Daniel Crous: The subjects of this documentary were the habituated meerkats of the area. They were still wild and had no human alteration or interference in their lives, but they were very much used to human presence and were therefore totally comfortable with our being close to them on a daily basis. Before filming even commenced, they were also regularly visited by what is known as a “meerkat monitor”, a person whose job it is to document any new information within the meerkat family (and also keep them habituated). Therefore, the meerkats were well used to humans being around.
Safari Architects: How did you know the names and background stories of the meerkats?
Daniel Crous: Once again, the meerkat monitor was the one who gathered and noted all of the relevant information for the documentary itself such as names and relationships. Therefore, they could already identify each meerkat, knew the family dynamics and were familiar with their daily schedule due to regular observation. The stories of them wanting to cross the salt pans to avoid danger, or the reasons for the exiling of certain meerkats, or even the smaller details and stories things that were narrated about the meerkat family, were all calculate and highly accurate assumptions or observations based on documented meerkat behavior across Africa.
Safari Architects: Where would the crew stand during the huge dust and rainstorms?
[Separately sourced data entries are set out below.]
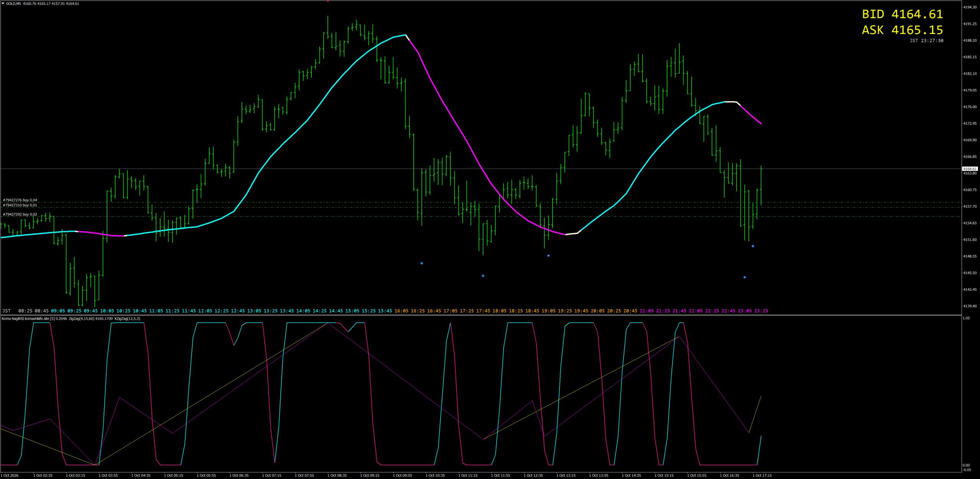Open the dropdown triangle beside GOLD,M5
Image resolution: width=980 pixels, height=479 pixels.
click(x=3, y=3)
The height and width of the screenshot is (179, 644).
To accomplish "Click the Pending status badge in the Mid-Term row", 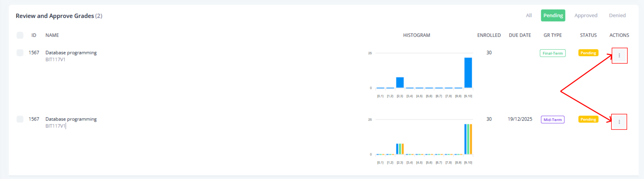I will 588,119.
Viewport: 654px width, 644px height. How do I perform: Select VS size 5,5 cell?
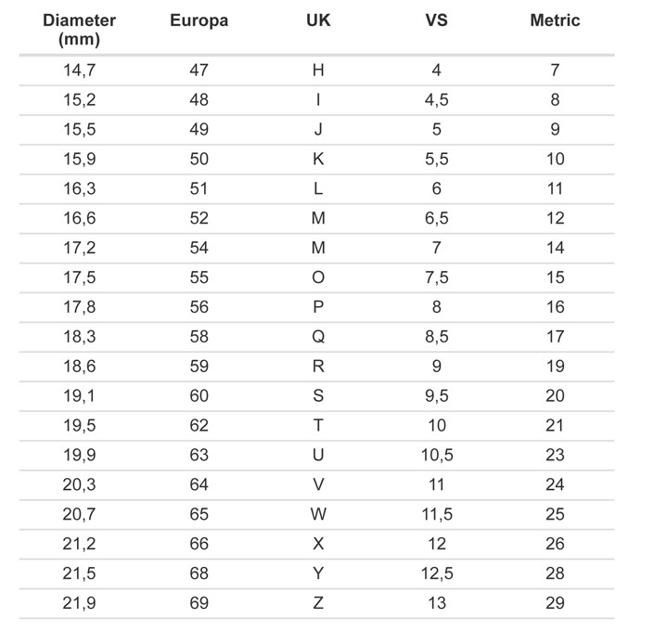click(437, 159)
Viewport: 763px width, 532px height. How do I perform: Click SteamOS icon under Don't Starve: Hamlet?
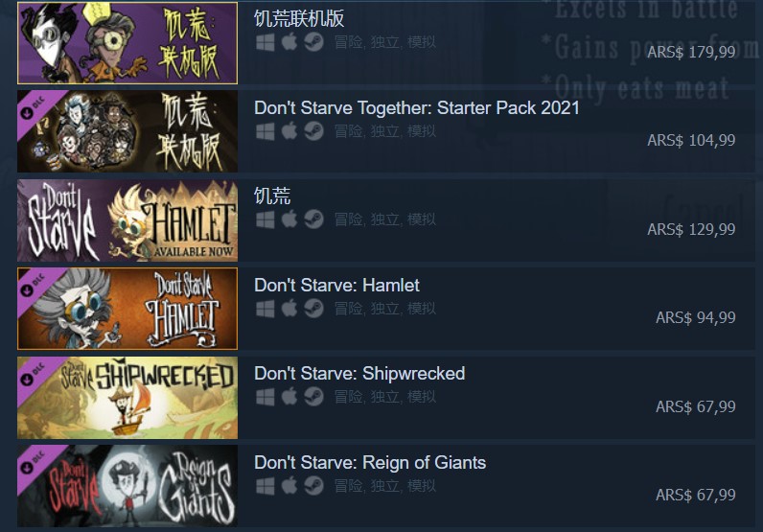pyautogui.click(x=313, y=308)
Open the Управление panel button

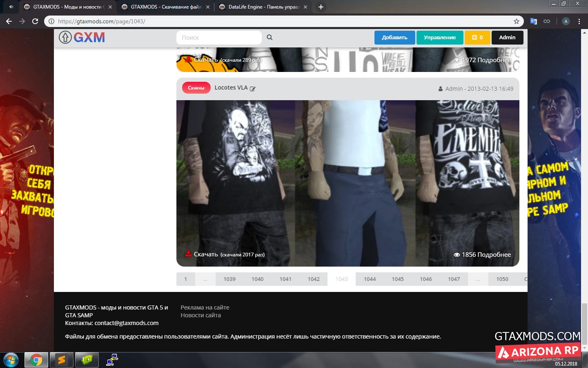439,37
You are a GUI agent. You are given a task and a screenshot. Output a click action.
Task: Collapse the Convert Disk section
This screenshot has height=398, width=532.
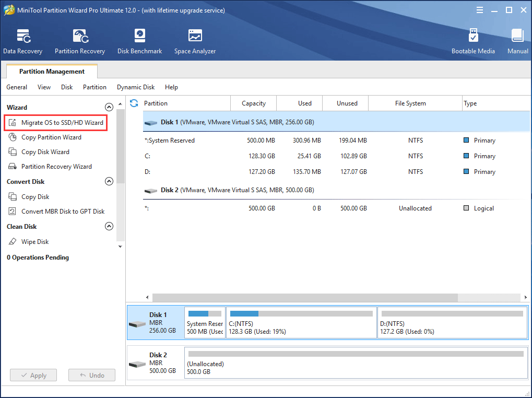(109, 182)
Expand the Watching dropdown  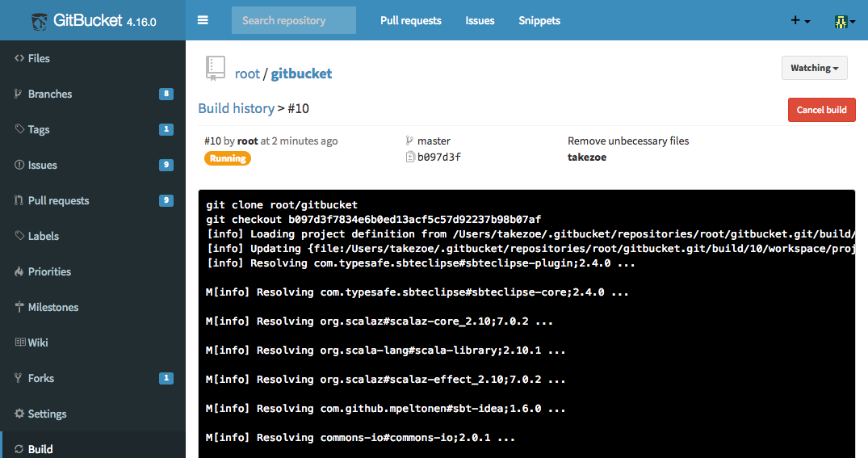tap(814, 68)
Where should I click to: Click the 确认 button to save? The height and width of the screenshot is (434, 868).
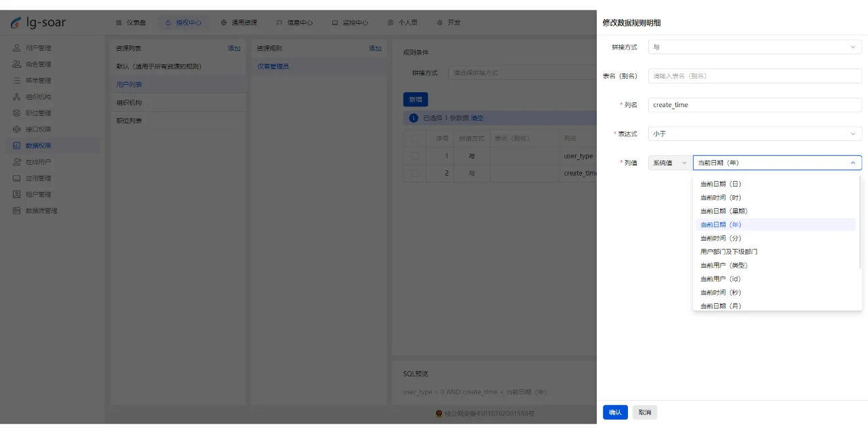click(615, 412)
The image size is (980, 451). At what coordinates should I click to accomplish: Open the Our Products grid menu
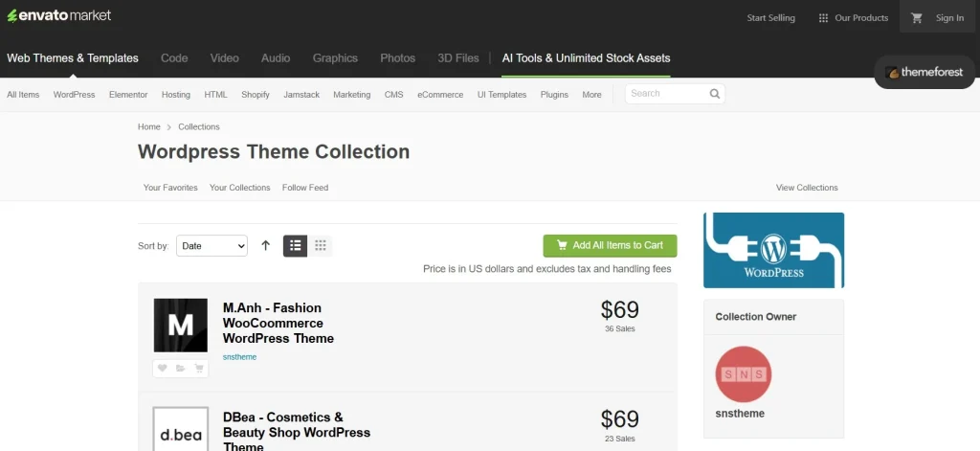(x=853, y=17)
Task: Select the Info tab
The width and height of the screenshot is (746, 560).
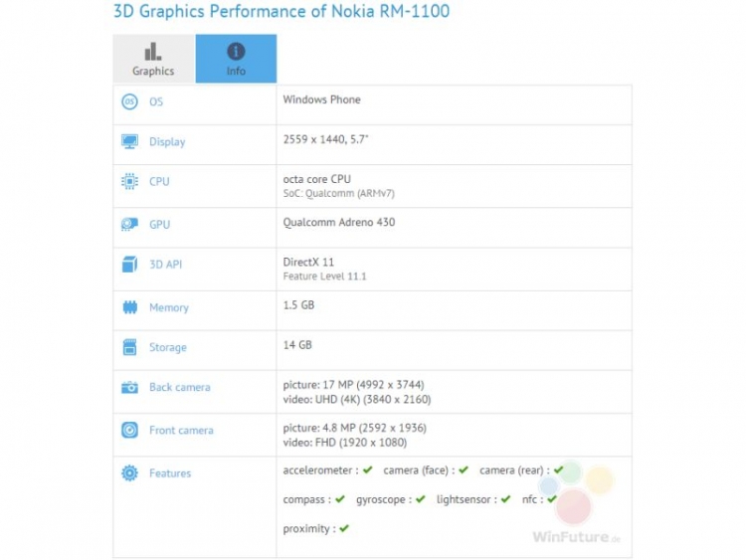Action: (x=236, y=59)
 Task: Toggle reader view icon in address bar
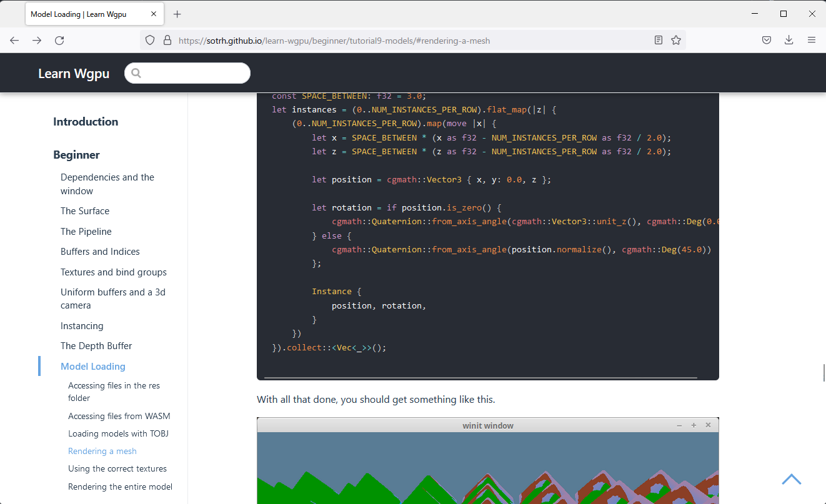659,40
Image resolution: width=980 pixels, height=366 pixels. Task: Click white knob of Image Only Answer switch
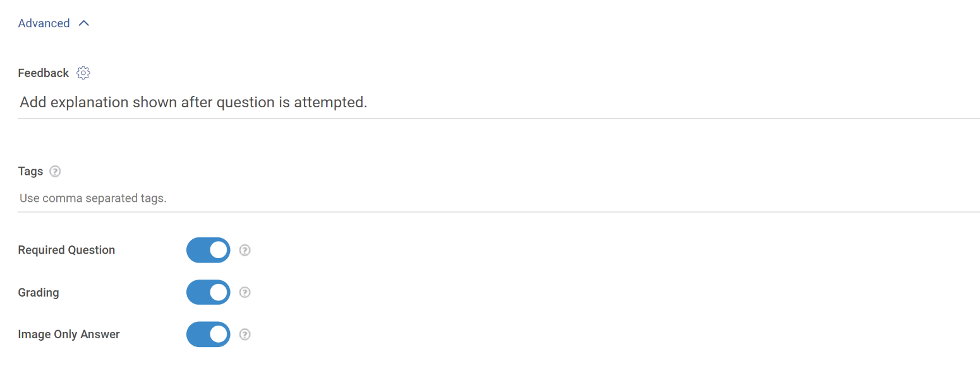(x=219, y=334)
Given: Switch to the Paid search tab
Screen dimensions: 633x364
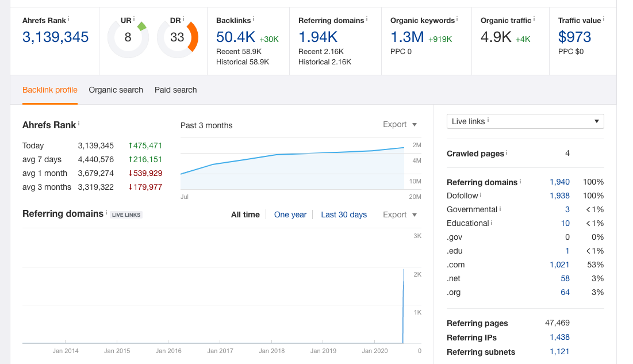Looking at the screenshot, I should (x=175, y=90).
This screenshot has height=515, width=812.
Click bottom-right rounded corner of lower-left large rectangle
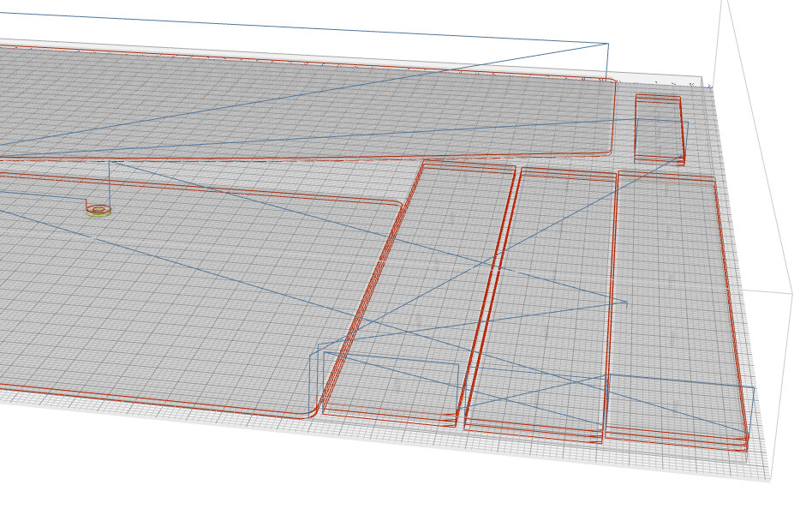point(310,413)
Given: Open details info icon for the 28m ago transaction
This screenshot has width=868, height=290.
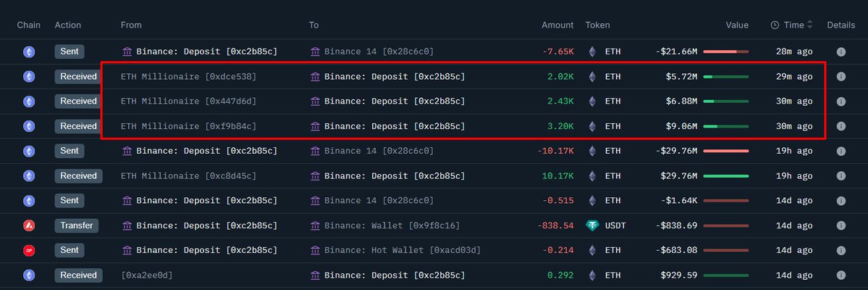Looking at the screenshot, I should point(841,51).
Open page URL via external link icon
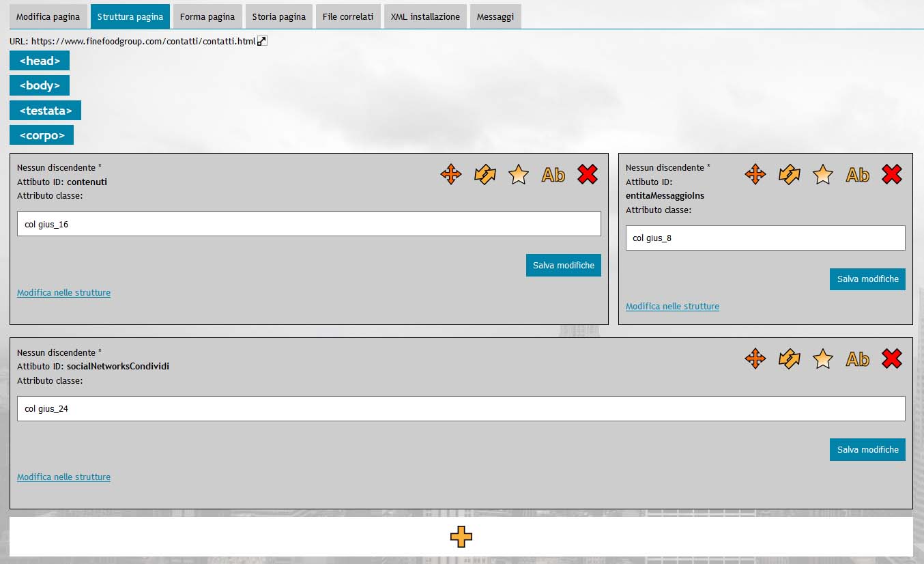 (x=262, y=41)
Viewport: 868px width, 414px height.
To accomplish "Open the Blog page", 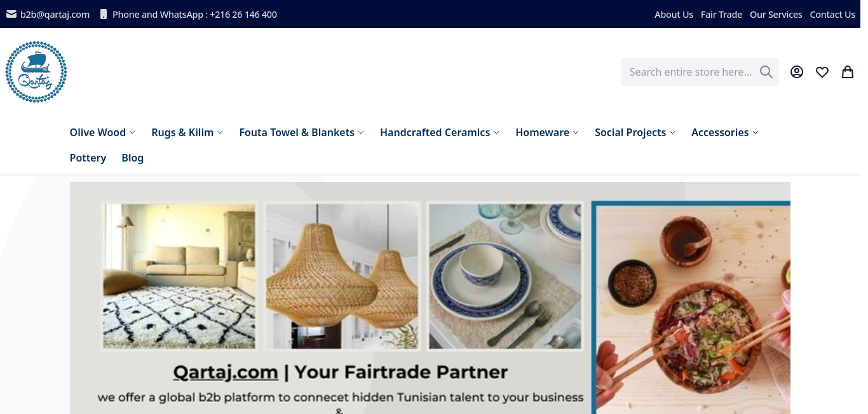I will click(132, 158).
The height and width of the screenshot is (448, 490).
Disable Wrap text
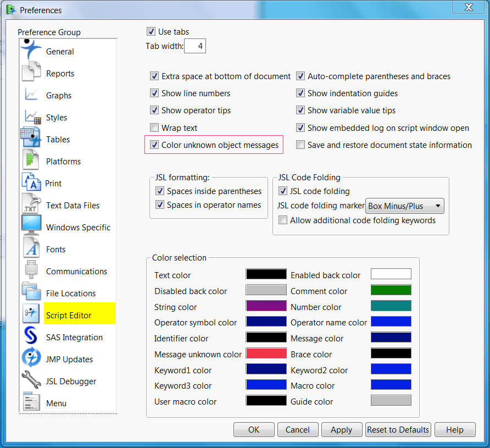(154, 128)
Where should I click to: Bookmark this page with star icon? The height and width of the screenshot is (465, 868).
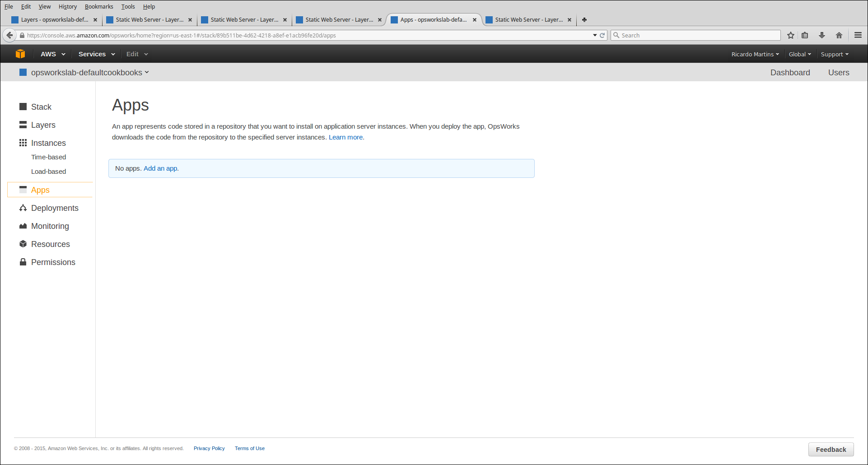[x=791, y=35]
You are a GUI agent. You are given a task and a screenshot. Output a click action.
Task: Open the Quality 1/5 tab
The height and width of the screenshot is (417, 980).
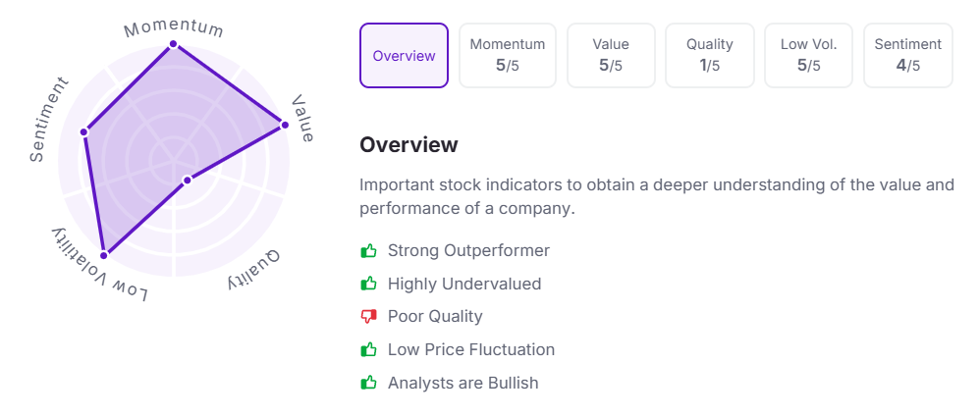pos(710,56)

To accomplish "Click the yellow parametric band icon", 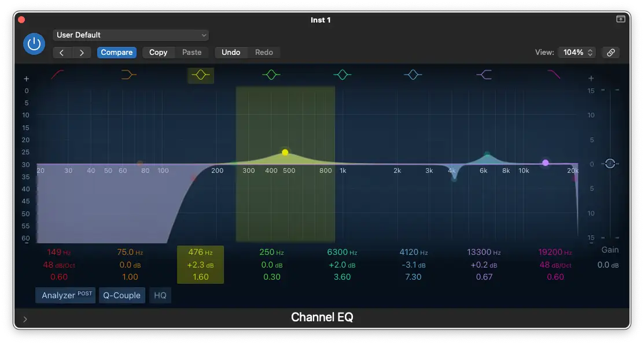I will point(200,75).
Daniel Crous: The major storm scenes were filmed during the wet season, long before we started filming. We were therefore lucky to have avoided these dangerous storms altogether whilst doing our own filming! For the cameramen and crew who did have to film during these storms however, the consensus was (and always is in these situations) film as long as you possibly can and then run for cover! Standing in one of these dusts or rainstorms for too long is the furthest thing from a good idea, as suffocation is a huge risk. It is also not ideal for expensive cameras to get covered in dust and water!
Safari Architects: Was it hard not to get emotionally involved in the lives of the meerkats you were filming?
Daniel Crous: As these meerkats were habituated, there was definitely a sense of familiarity surrounding them. However, as mentioned before, these meerkats are wild and human interference or involvement is not allowed under any circumstances. So yes, as emotional as it was to watch them go through those dangers and hardships, our only job was to observe and to document.
Safari Architects: Did you keep in touch with the BBC in terms of future projects?
Daniel Crous: There is definitely a sense that because this project was so successful, working remotely for the BBC may become a reality for many more local cameramen and crew! It is an exciting concept and I look forward to seeing what other projects we can work on together in the future!